» Extract provided
+ + +

A key part of the Pull Request challenge is deciding which CPAN distributions
to hand out each month. In this post I'll describe the way I rank distributions,
with the highest-ranking previously-unassigned dists handed out each month.
You can browse the
list of ranked distributions.
This is still very much a work-in-progress — I'm looking for input
on the criteria used to 'score' distributions.
Here's the general approach:
Build a list of CPAN distributions that have a github repo.
Calculate a score for each such dist.
Assign the highest scoring dists to the N people still in the challenge,
with some constraints.
The rest of this post will go into each step in a bit more detail.
CPAN distributions that have a github repo
First I build a list of all CPAN distributions which have metadata giving
a github repo.
I wrote a perladvent article
on how to do that using the MetaCPAN API.
But it turns out that there are a good few (roughly 300) dists which list
a github repo that is no longer there.
So then I use URL::Exists (which I wrote because I couldn't find it on CPAN)
to check whether each repo exists.
If it doesn't, then the dist is excluded from assignment, but I'll
publish a list of those dists, since they're possibly candidates for getting
back on github.
Finally, if the dist has the x_deprecated field in its metadata,
marking it as deprecated,
then it is also excluded from the list.
Calculating a score for each dist
There are two types of factor considered:
(1) is it a worthy dist to assign (e.g. used by other dists)?
(2) are there things that could be usefully done?
For now both types of factors are mashed together to produce a single score.
Here are the factors used to currently calculate the score:
Used by other CPAN dists
1
Has issues on RT
1 - 3
Has CPAN Testers fails
1
CPANTS warnings
1-2
Has test.pl in topdir
1
Author encourages PRs
1
Module uses Any::Moose (which is deprecated)
1
Partially deprecated
1
Notes on the above:
I'm thinking perhaps another +1 if used by a CPAN dist released by
a different author.
Currently counting RT issues classified as bugs, but need to consider
github issues as well.
If >= 50 issues, +3; if >= 20 issues, +2; if >= 1 issue, +1.

+ + +

» Given data
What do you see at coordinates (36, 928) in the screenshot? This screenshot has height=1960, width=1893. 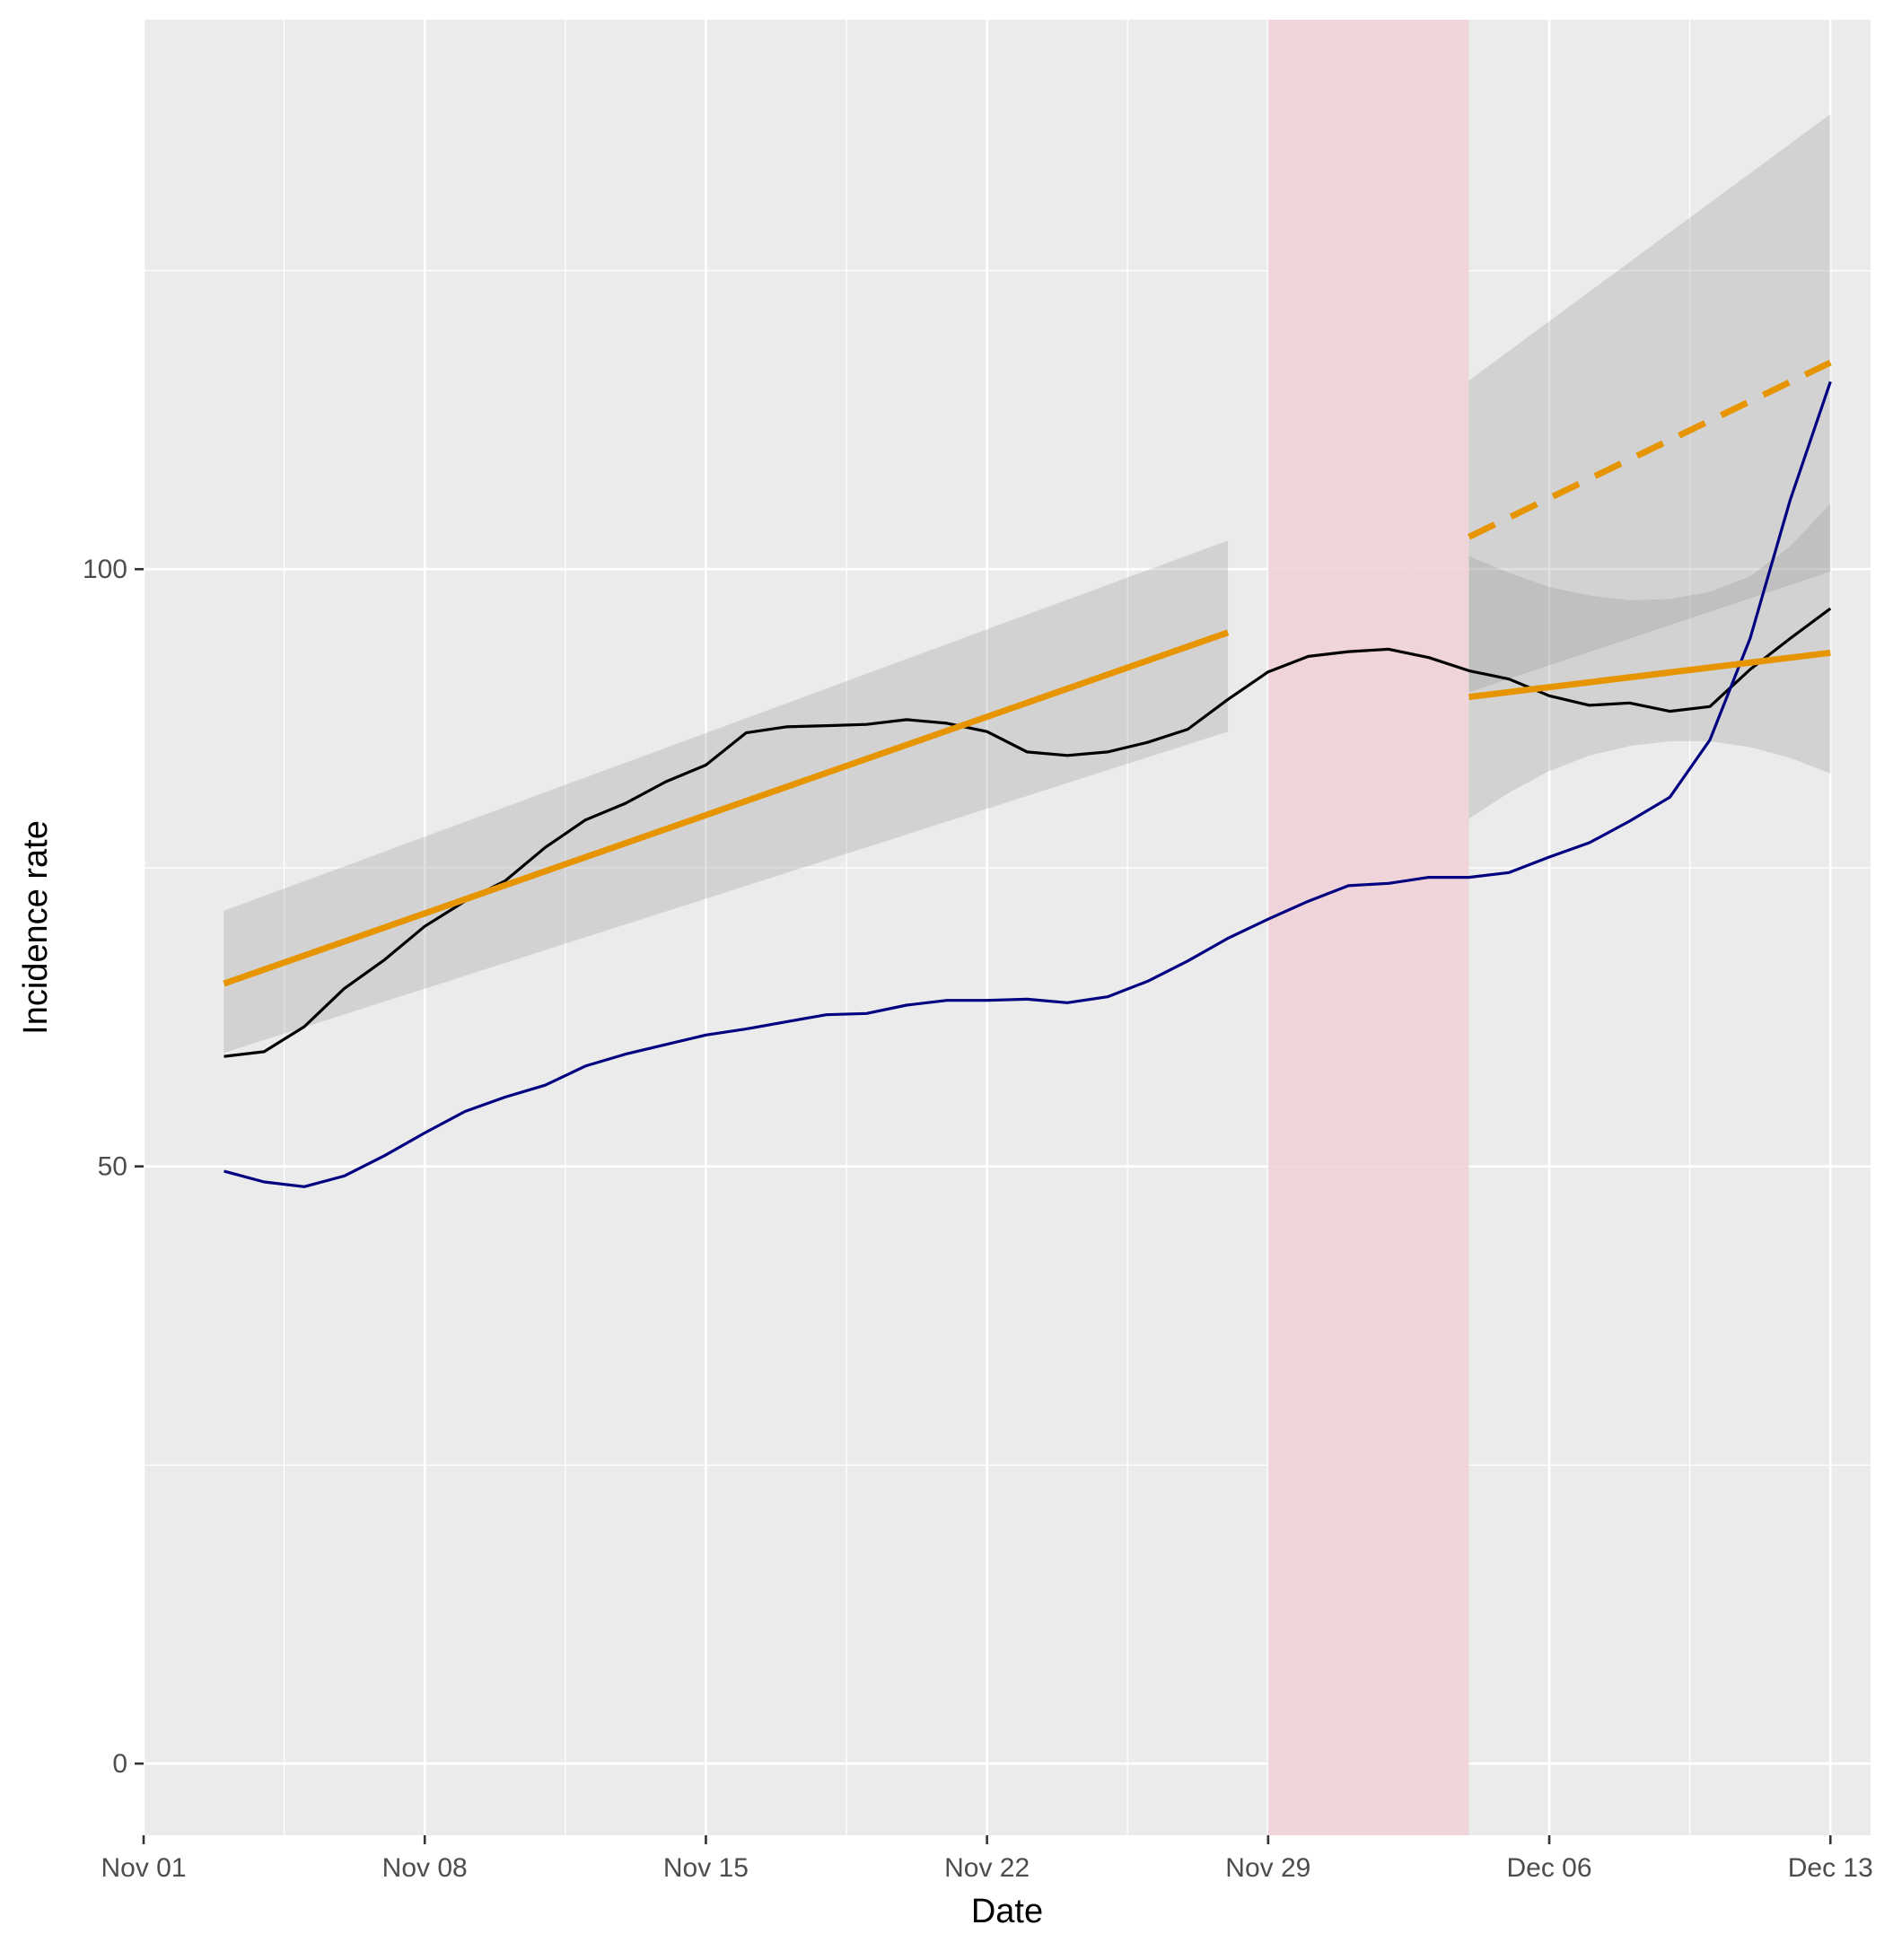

+ + +

» Problems to solve
1) Translate this sentence from the post on ranking CPAN distributions into Spanish: "For now both types of factors are mashed together to produce a single score."
2) According to the post on ranking CPAN distributions, which module is used to check whether each listed GitHub repository still exists?
The listing has no connection to the post on ranking CPAN distributions.

» Answers by item number
1) Por ahora, ambos tipos de factores se mezclan para producir una única puntuación.

2) URL::Exists